Court of Appeals of the State of New York
Jan 13, 1966
213 N.E.2d 884 (N.Y. 1966)

Summary

concluding that a purchaser of a building impliedly assumed the obligation under a lease agreement to pay rent for the building's air conditioning where the purchaser took the building with knowledge that back rent was due at the time of purchase

Summary of this case from Galderma Laboratories, L.P. v. Aquent, Inc.

Opinion

Argued January 3, 1966

Decided January 13, 1966

Appeal from the Appellate Division of the Supreme Court in the First Judicial Department, MARGARET M.J. MANGAN, J.

Joseph Greenberg, Murray L. Gilman and Isidore A. Seltzer for appellant.

Burton M. Fine, Robert L. Tofel and Meyer Maltz for respondent.

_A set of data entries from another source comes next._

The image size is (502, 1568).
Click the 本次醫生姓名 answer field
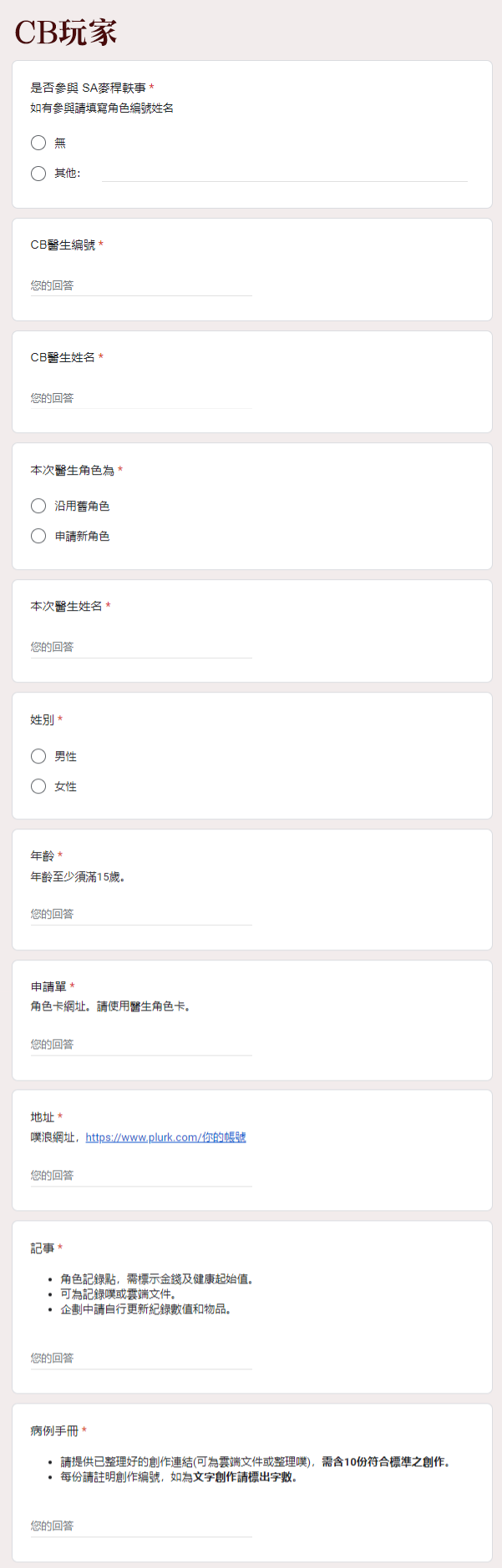pos(141,647)
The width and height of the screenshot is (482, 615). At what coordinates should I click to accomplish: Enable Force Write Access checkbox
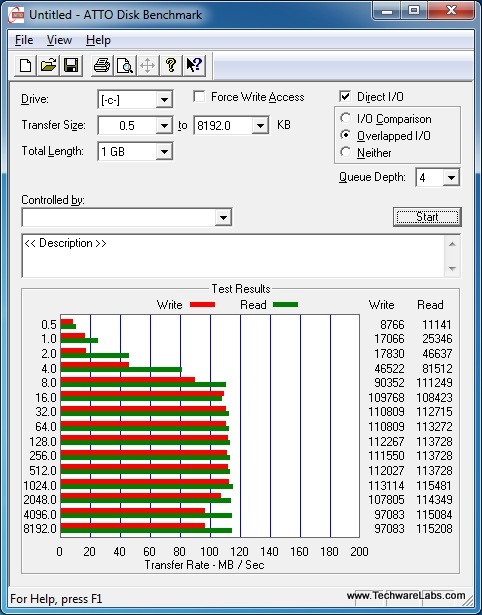(199, 96)
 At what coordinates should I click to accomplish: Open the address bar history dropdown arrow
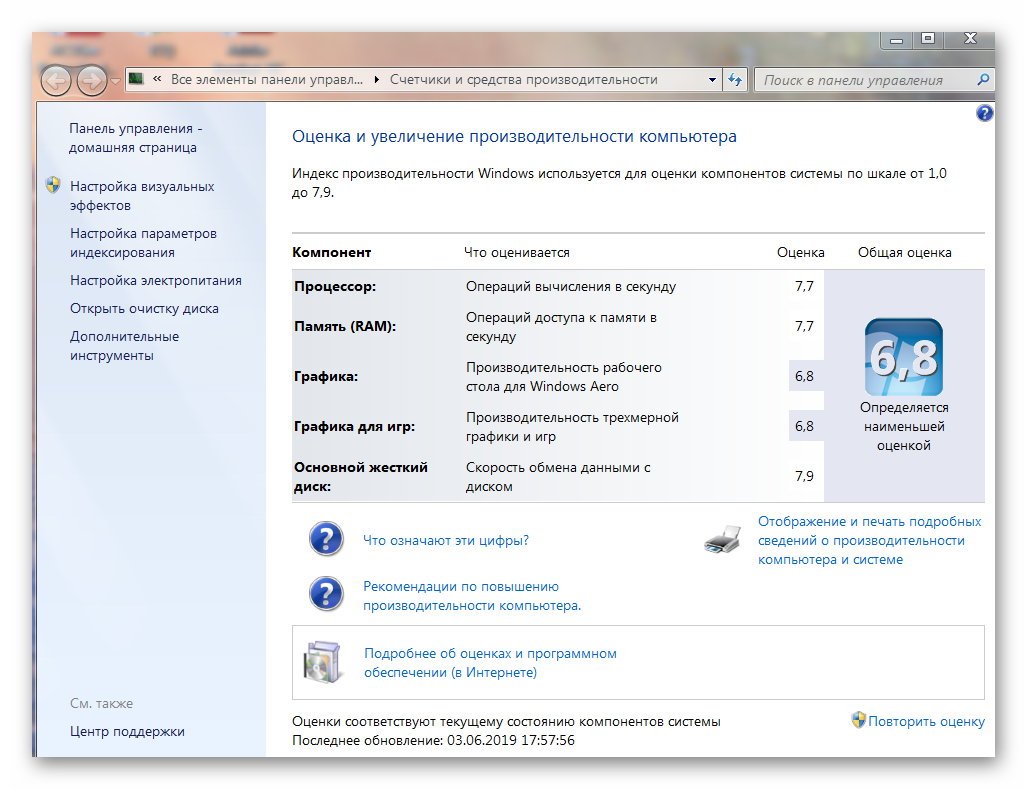point(712,80)
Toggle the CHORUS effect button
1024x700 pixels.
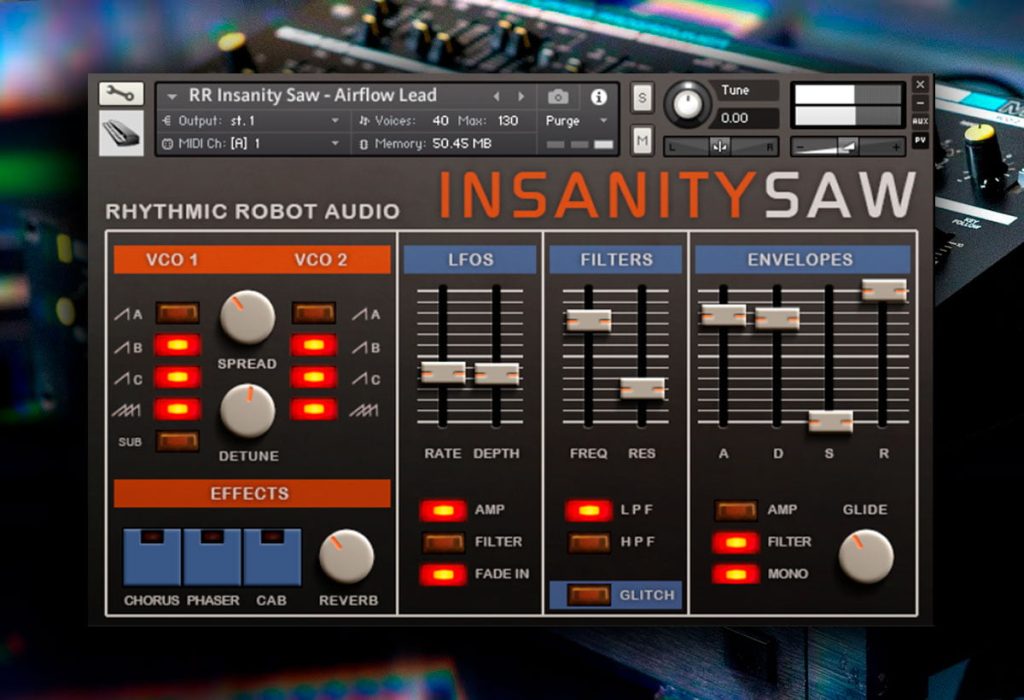pyautogui.click(x=152, y=557)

Regardless of whether appellant be deemed to have assumed the lessee's obligations under this lease of air-conditioning equipment, the cases hold that having taken possession of the leased property under the circumstances disclosed by the record, appellant became at least an assignee, and, therefore, liable for payment of the accelerated balance of rent without assumption of the lease ( Gillette Bros. v. Aristocrat Rest., 239 N.Y. 87; Frank v. New York, L.E. W.R.R. Co., 122 N.Y. 197; Mann v. Munch Brewery, 225 N.Y. 189; General Meter Serv. Corp. v. Manufacturers Trust Co., 182 Misc. 184, affd. 267 App. Div. 992; Tel-Hotel Corp. v. Lexnott Corp., 205 Misc. 576). In this instance, to the knowledge of appellant at the time when it acquired this apartment house and took possession of the air-conditioning equipment leased from respondent, the rental for the balance of the term of the lease had already become due and payable. Consequently, by insisting upon retention of possession of this leased equipment, appellant became in law an assignee of the lease and thereby bound to payment of the rent accrued for the balance of the term. There was no illegality in the acceleration clause whereby the rent for the balance of the term became due prior to appellant's entry into possession ( Belnord Realty Co. v. Levison, 204 App. Div. 415).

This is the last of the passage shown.